Exercise requirements:
(a) Translate this sentence from the MongoDB forum thread into Spanish: "If you ask me if I would choose mongodb for storing orders and money transactions, I probably wouldn’t for obvious reasons around consistency."
(b) Carry on the forum thread about MongoDB and database transactions, picking up after its final sentence.

Yes. It is running since last year and I can’t remember when was the last incident. Consistency isn’t a problem either. I don’t know the numbers by heart, but that isn’t influencing at all. Also, I need to point out that cart logic is very simple. The schema is very small and don’t need to be updated so much.
If you have a good strategy with queues and retries, denormalize the data the right way, you can do quite well with mongodb.
If you ask me if I would choose mongodb for storing orders and money transactions, I probably wouldn’t for obvious reasons around consistency.

streemo · June 13, 2015, 3:12am

@gabrielhpugliese I’m assuming you use meteor for that application. What
payment processor do you use? For my app, I was thinking stripe, and using
mongo to store basic ephemeral meta data about any running transaction
(somewhat like a cart actually) in a very simple normalized collection,
with all fields top level. I have a point system that basically gives
points to users when they make a certain purchase or transaction. stripe
would handle the transactions. I think mongo should be fine to store small
meta data for my sales. any thoughts?

thanks!

gabrielhpugliese · June 13, 2015, 9:32am

No, I’m not using Meteor. It is a Python Tornado app. Tornado is async like nodejs, so the same as Meteor.
Yes you can use Stripe for that and let mongo handle cart. If you have a small amount of sales it will suffice.
You can have other architecture with queues but you don’t need more that that on beginning.

kbrooks · June 13, 2015, 7:16pm

Streemo,
Tanis is referring to database transactions. It’s hard to think of a way to insure data integrity in a multi-user environment without them. An example is an on-line store where the user can add items to their basket then checkout. As each item is added you check inventory to see it you have it but you don’t want to actually take it out of inventory because who knows if the basket will ever actually be bought. If your site is busy there may be other people doing the same thing at the same time. At checkout you begin a ‘transaction’ to create the actual invoice. As you loop through the basket items and create invoice items you lookup the item records and then take it out of inventory. Each of these records you touch becomes locked within the transaction meaning no one else can edit them until they are unlocked.

Word and element pointing listing:
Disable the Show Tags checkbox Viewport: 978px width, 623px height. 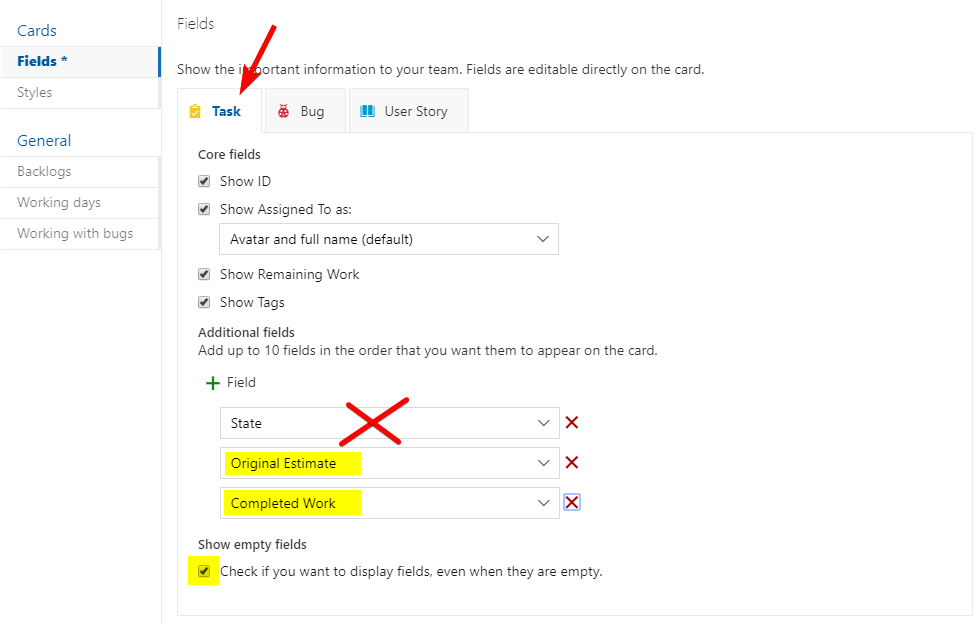[204, 302]
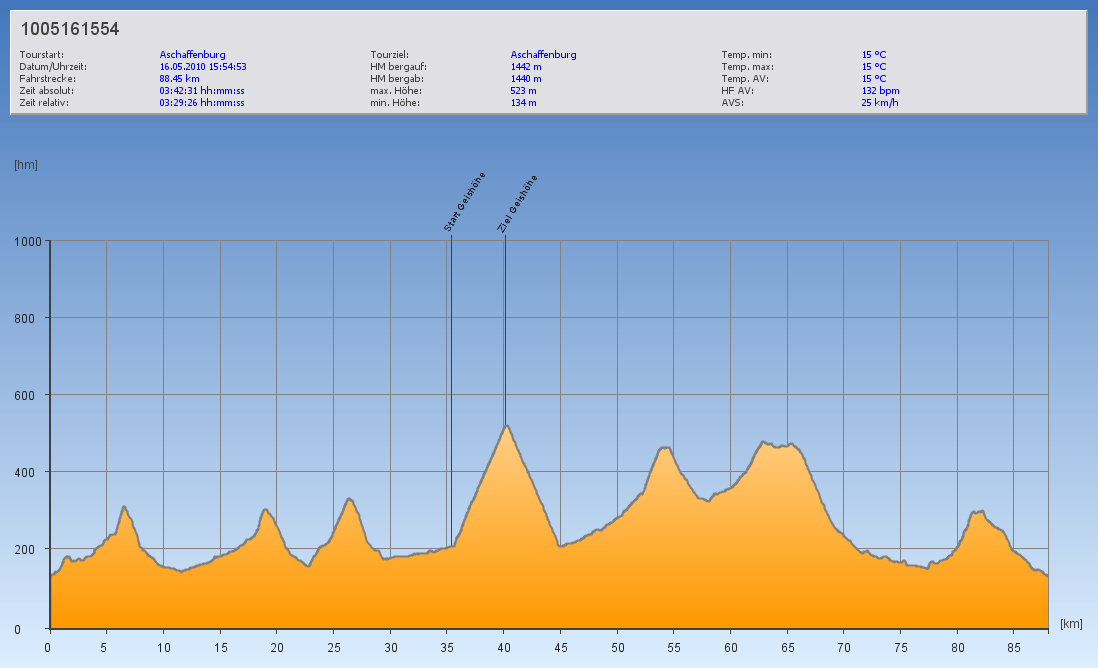Click the Temp. min value 15 °C

tap(874, 55)
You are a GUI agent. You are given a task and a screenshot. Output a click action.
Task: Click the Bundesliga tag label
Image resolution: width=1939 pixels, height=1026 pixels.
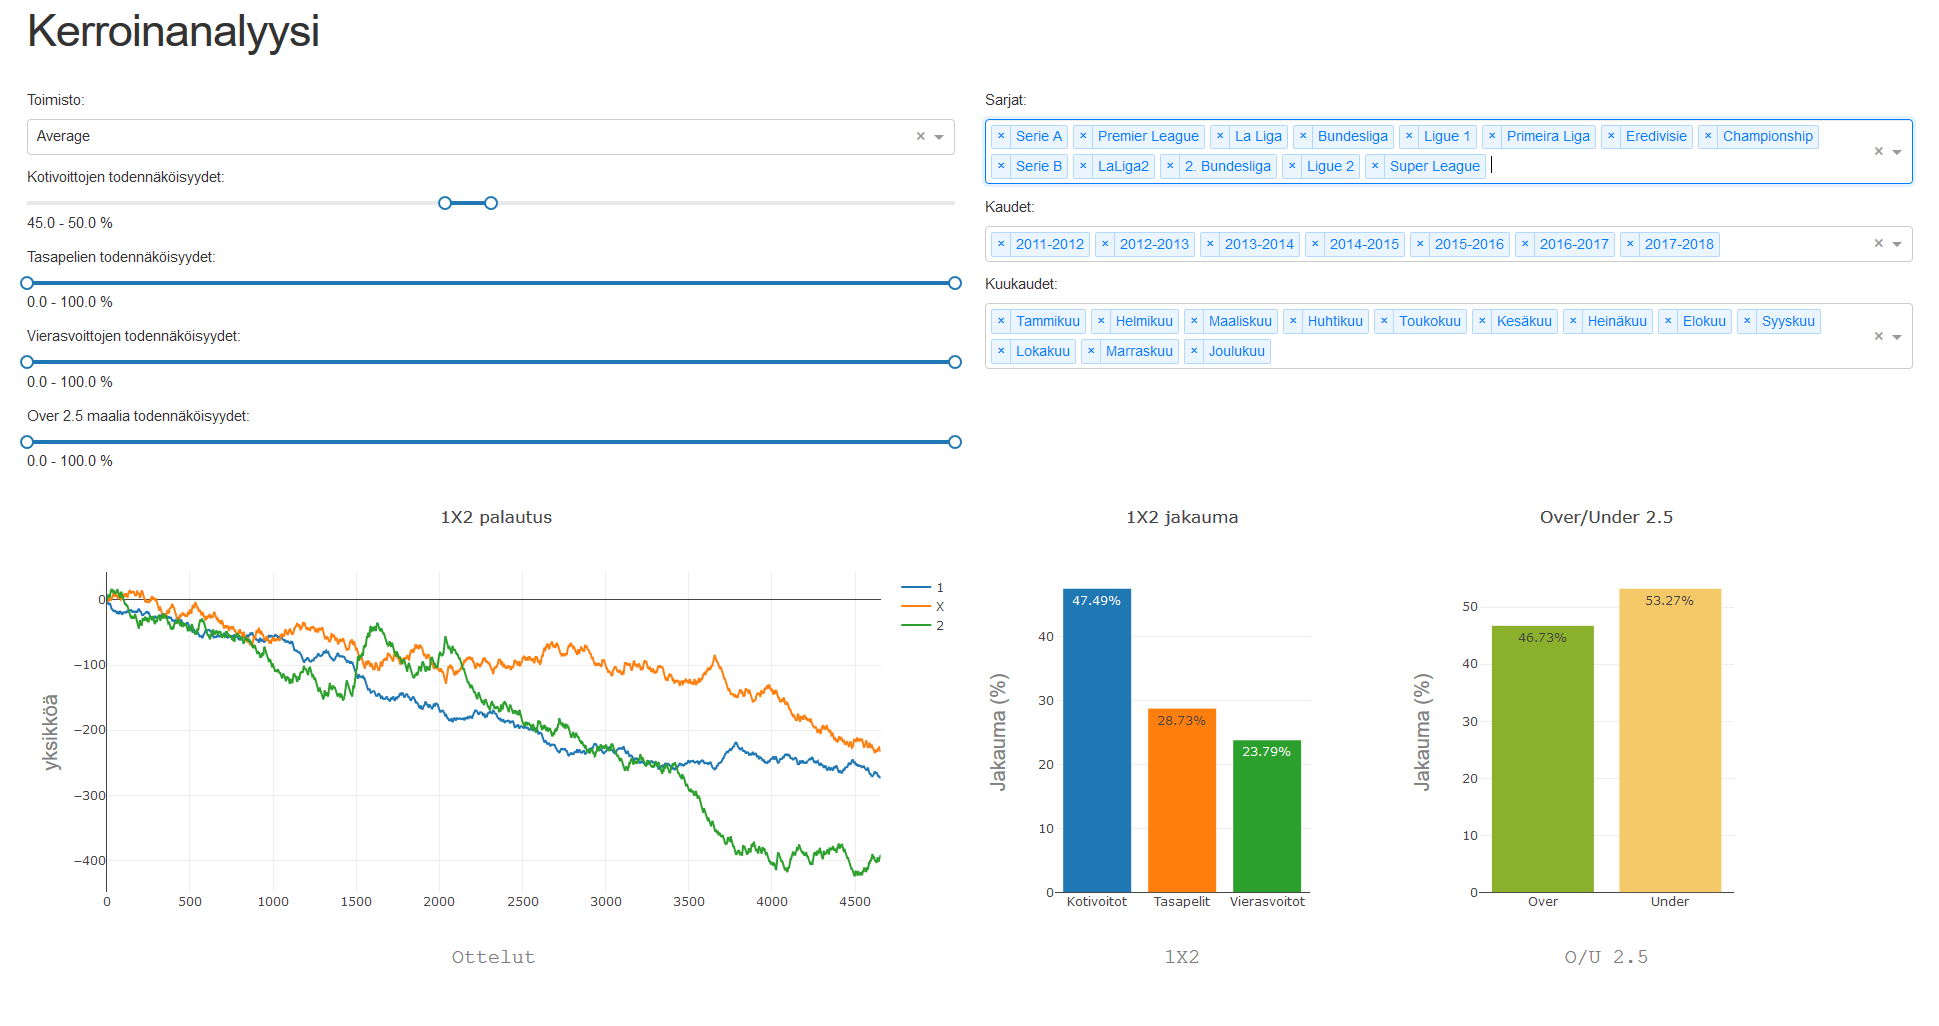[1352, 136]
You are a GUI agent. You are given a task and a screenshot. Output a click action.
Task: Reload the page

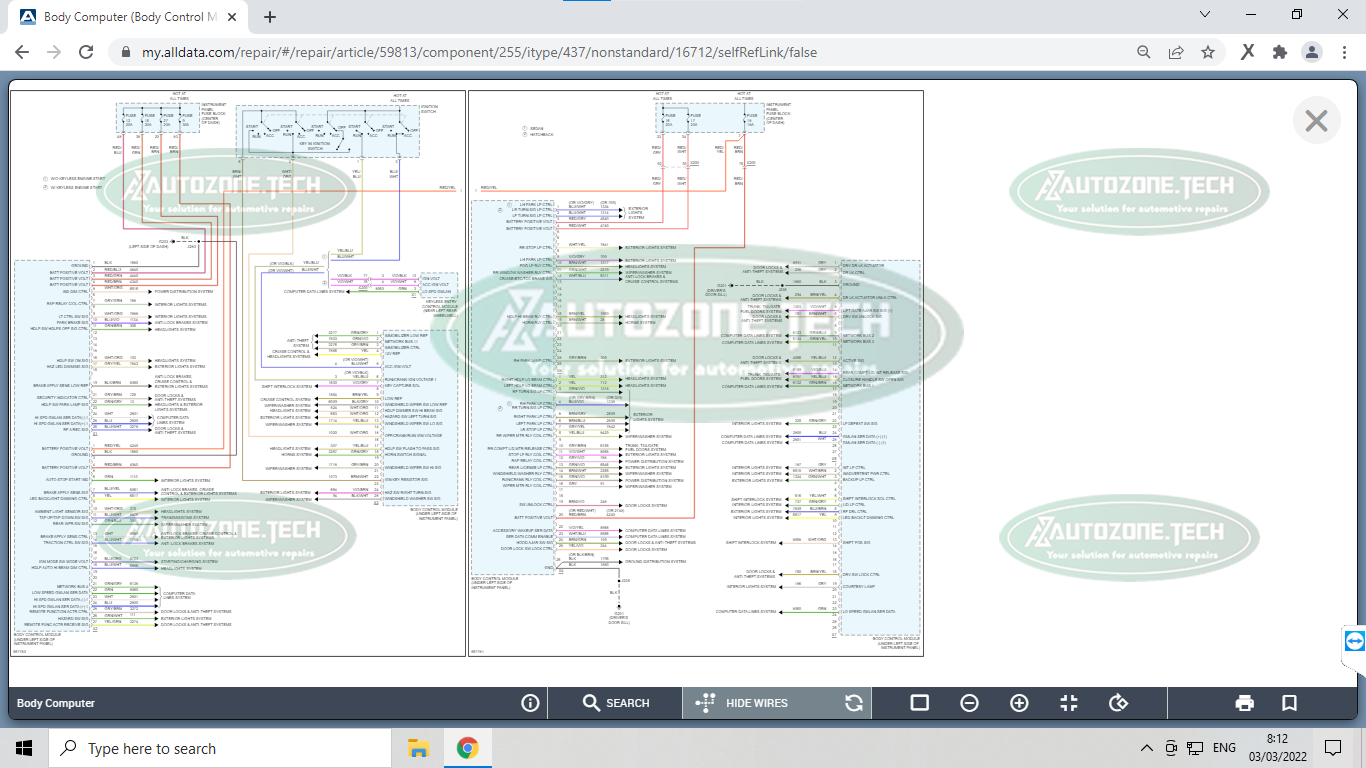(86, 52)
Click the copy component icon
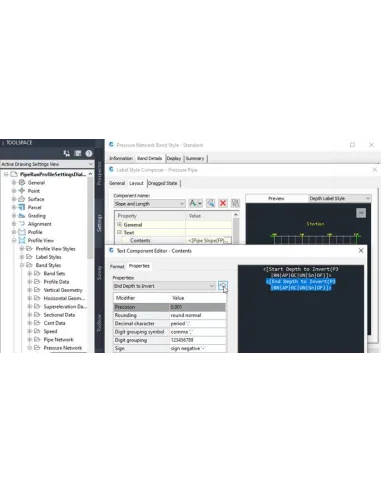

Answers to the problems:
(a) Si me preguntas si elegiría mongodb para almacenar pedidos y transacciones de dinero, probablemente no lo haría por razones obvias relacionadas con la consistencia.

(b)
Let’s say you have only 1 of a particular widget on hand but 3 users have it in their basket. Who will get the widget? The first one to checkout. In the database this means the first one to be able to lock the widget record open. If you can’t lock the widget record you can’t know for certain you have the item and you don’t want to complete that invoice because you need to tell the customer you are now out of that widget.

The transaction locks all the records you have changed until you ‘commit’ or ‘validate’ it at which time is writes the data and unlocks the records for anyone else to use. If you cancel it then it rolls back all the changes you made and unlocks the records with nothing changed.

You can see how the term ‘transaction’ applies to commerce too but in relational databases it’s a more specific meaning.

streemo · June 14, 2015, 2:11am

@kbrooks, thanks a bunch for your reply, it is very helpful.

I think I understand now to what you are referring

The marketplace I am building is localized. I can use a similar system as Airbnb which records the desire for a purchase and only lets the payment go through when both the buy and seller check that they have given/received the object in question. It’s local, so it happens in real-time, roughly. This will be sufficient for me I think.

Thanks!